Dataset entries:
- - - - -
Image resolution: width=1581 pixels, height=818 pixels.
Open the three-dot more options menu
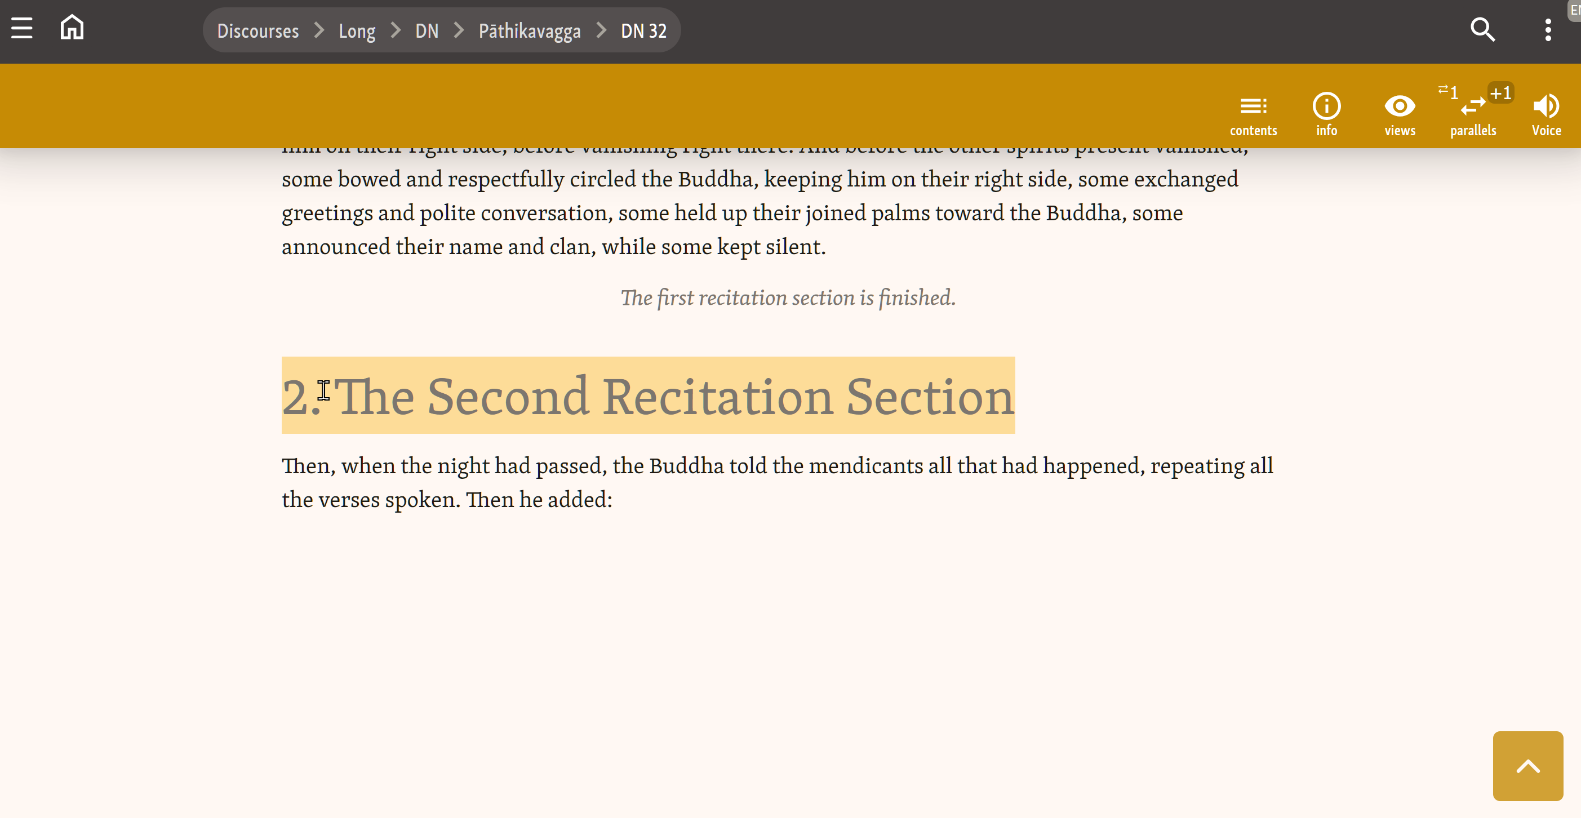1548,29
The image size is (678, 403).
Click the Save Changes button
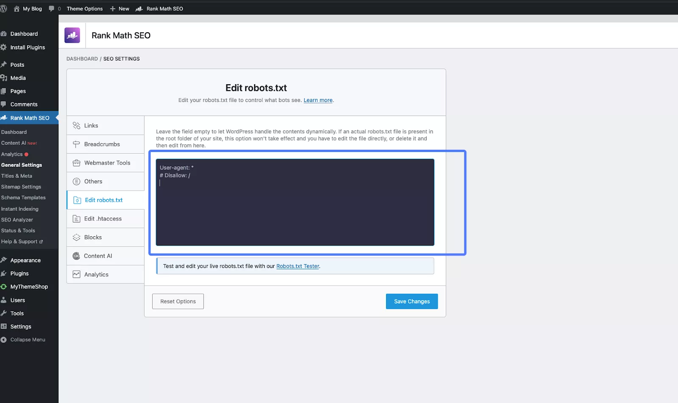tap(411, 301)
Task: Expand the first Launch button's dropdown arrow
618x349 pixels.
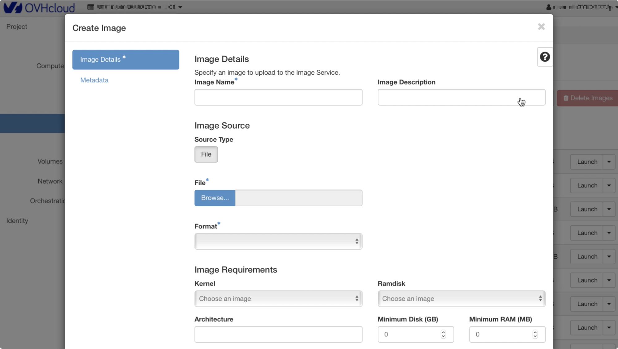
- - - - -
Leaving out the pictures, output each line above exactly as it is.

**ANSWER TO THIS TASK**
Image resolution: width=1581 pixels, height=818 pixels.
Open the three-dot more options menu
1548,29
The image size is (678, 403).
Click the Save Changes button
tap(411, 301)
Task: Expand the first Launch button's dropdown arrow
618x349 pixels.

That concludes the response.